Incorporation of BrdU into cell nuclei was used to study the spatio-temporal distribution of proliferating cells in regenerating animals. Animals were injected intracoelomically at 2, 6, 12, 20 and 28 dpi with 100 μl of a 1 mg/ml BrdU solution (approximately 0.01 mg/g wet weight) and sacrificed 24 hrs after. Tissues were fixed and treated as described above for immunohistochemistry. Cells undergoing replication were identified with an antibody against BrdU (Amersham). Prior to the incubation with the antibody, tissue sections were bathed with 0.05 N HCl for 1 h. This was done to improve the accessibility of the antibody to the BrdU epitope, followed by an additional 15 min PBS wash. Cell division index was obtained by dividing the number of BrdU-positive cells against the total number of Hoescht-labeled nuclei within a longitudinal section of the RNC in the microscope field of view. At least two measurements of corresponding areas chosen at random from each of at least five different animals were used for each stage.

Cellular birth-dating

To determine if dividing cells were giving rise to the neurons in the regenerating RNC, we injected animals with BrdU every other day for a period of 6 days (4 BrdU injections per animal in each group). There were a total of 6 groups: 0–6, 8–14, 16–22, 24–30, 32–38, and 40–46 dpi; all animals were sacrificed at 62 dpi.

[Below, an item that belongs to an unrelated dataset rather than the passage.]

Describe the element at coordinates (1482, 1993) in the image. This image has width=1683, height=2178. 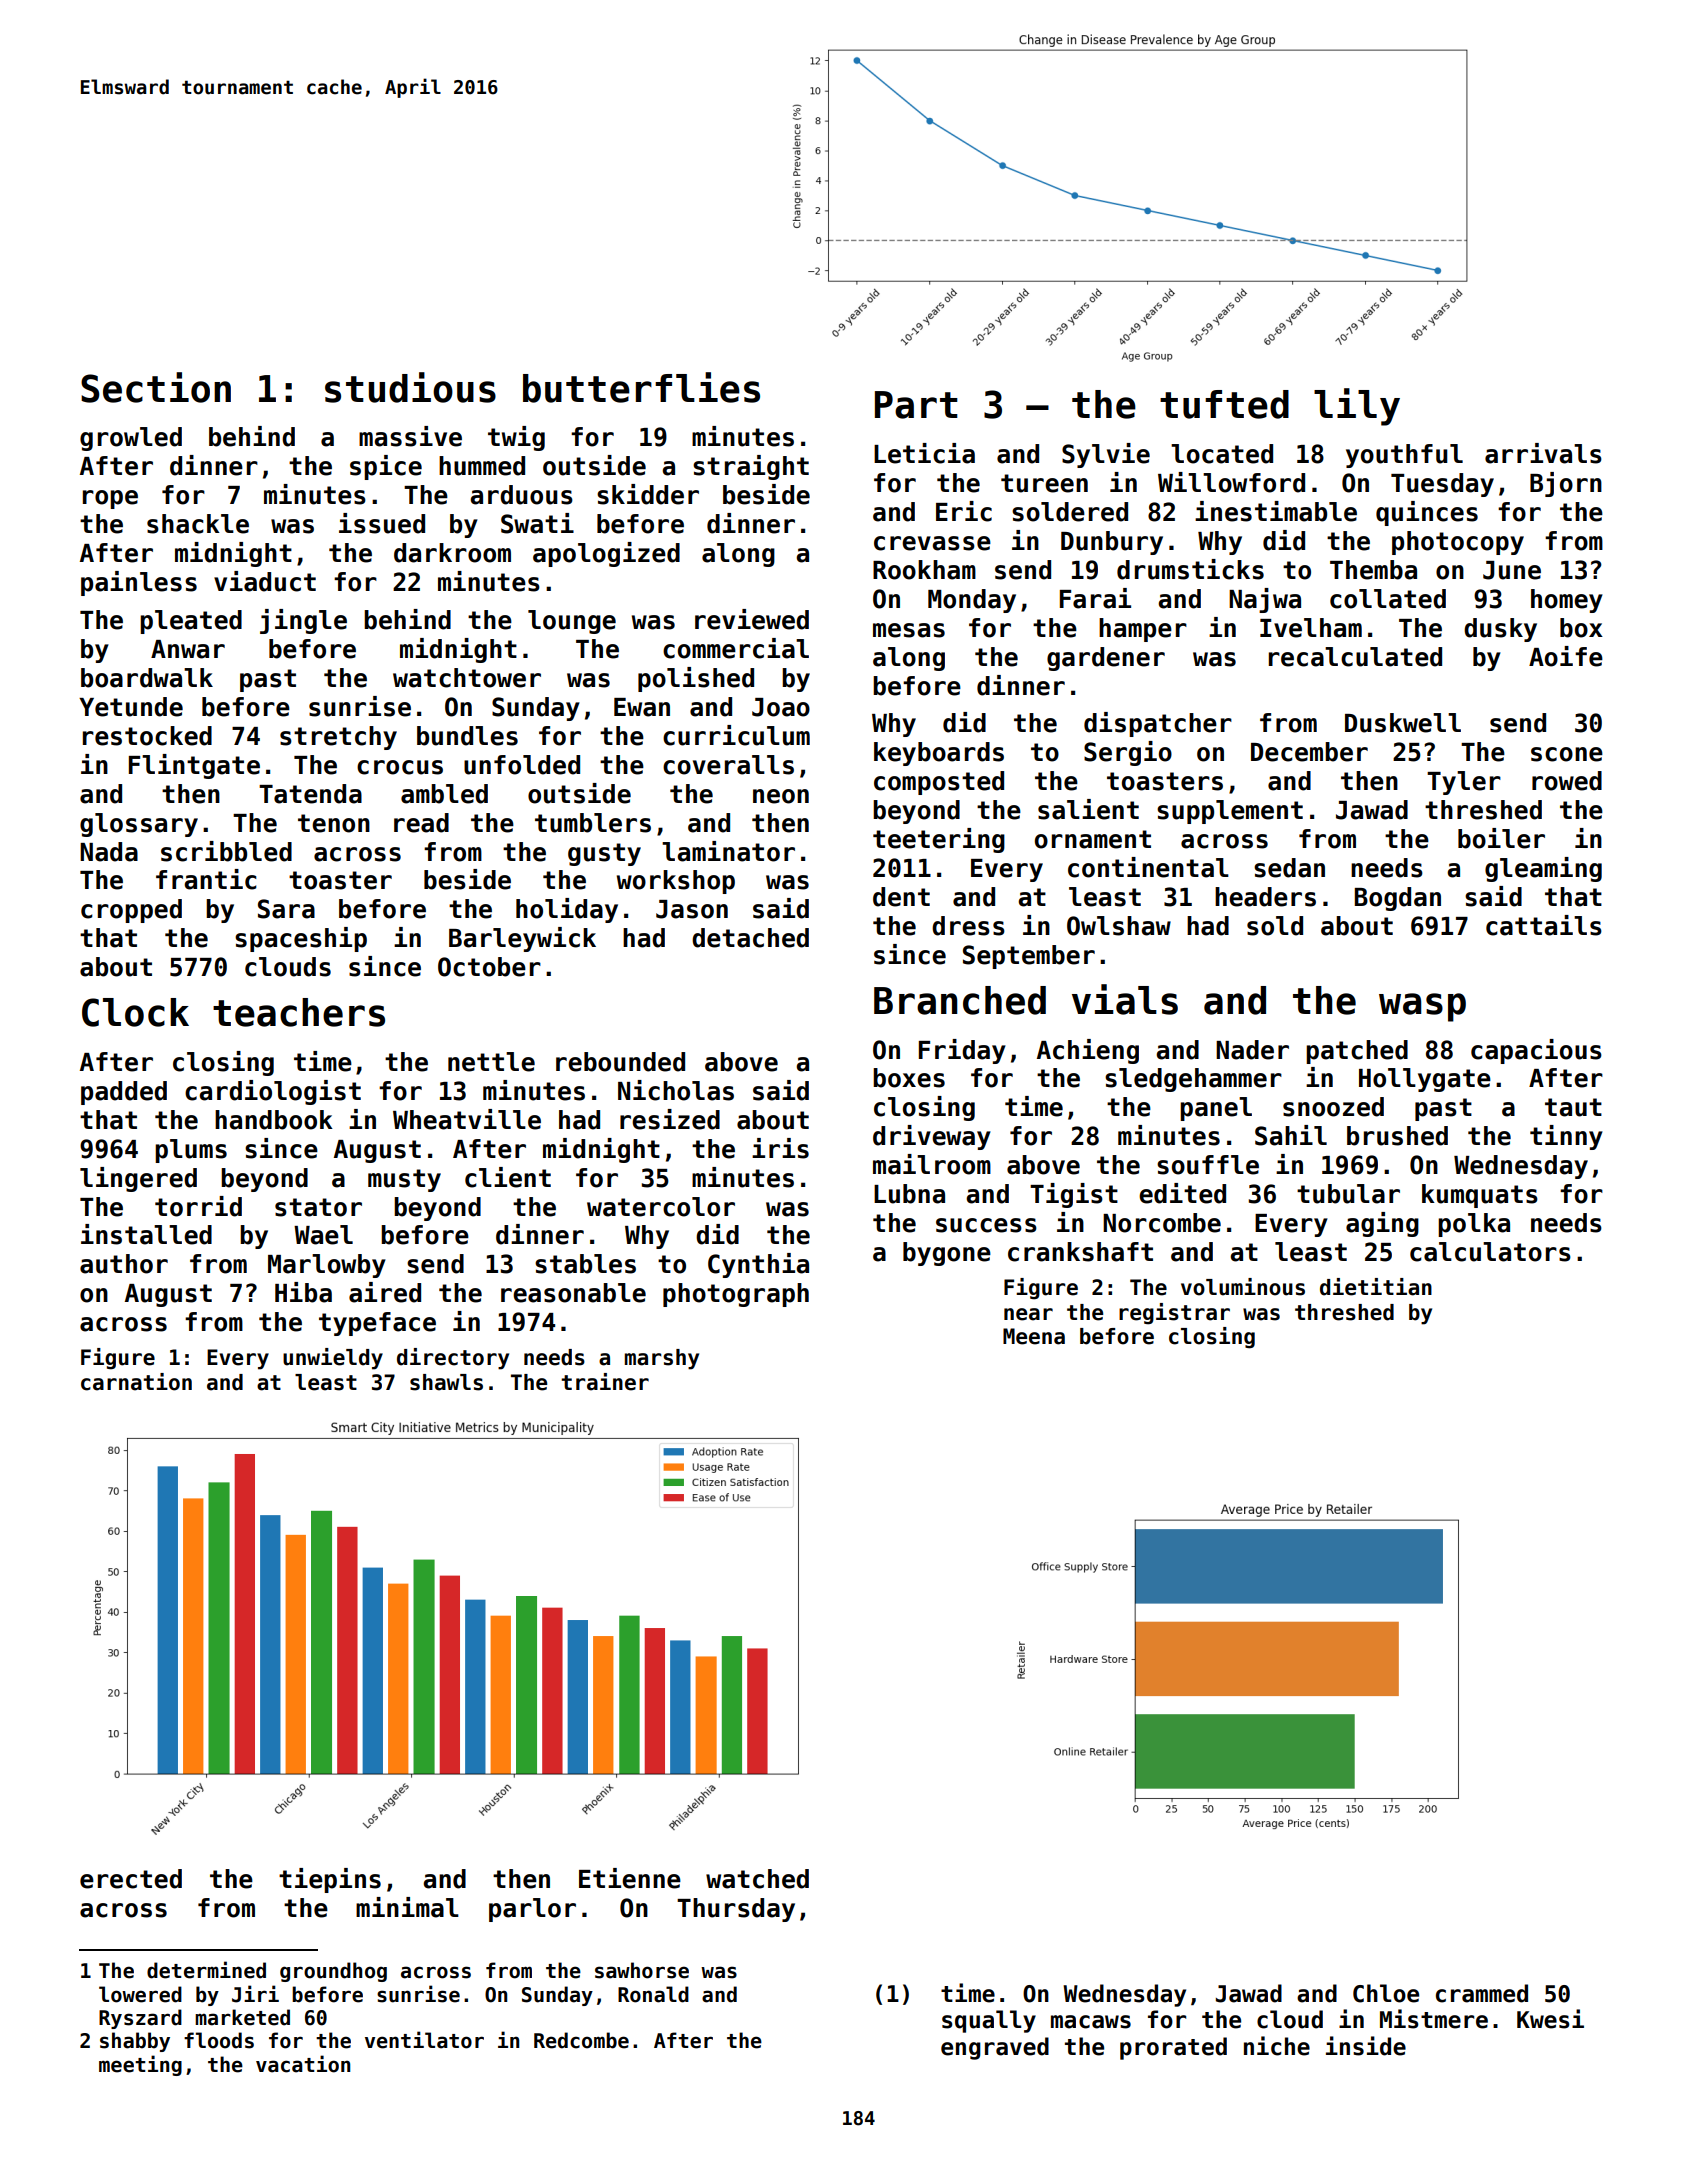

The rationale behind the multiple and consecutive doses of BrdU stems from the assumption that new neurons do not differentiate immediately after the division, but that a dividing neuronal precursor will not necessarily express the neuronal markers after the last division. Multiple injections were thought to be necessary to assure that at least some cells were caught at the time of division. Sections of RNCs from the various groups were double labeled against BrdU and markers for different subpopulations (GFS, Galanin, Nurr1) to establish the date of birth of the neurons that were repopulating the new RNC tissue.

Statistical Analyses

Student's t test and ANOVA's were used for statistical analyses. P values of < 0.05 were deemed to be significant.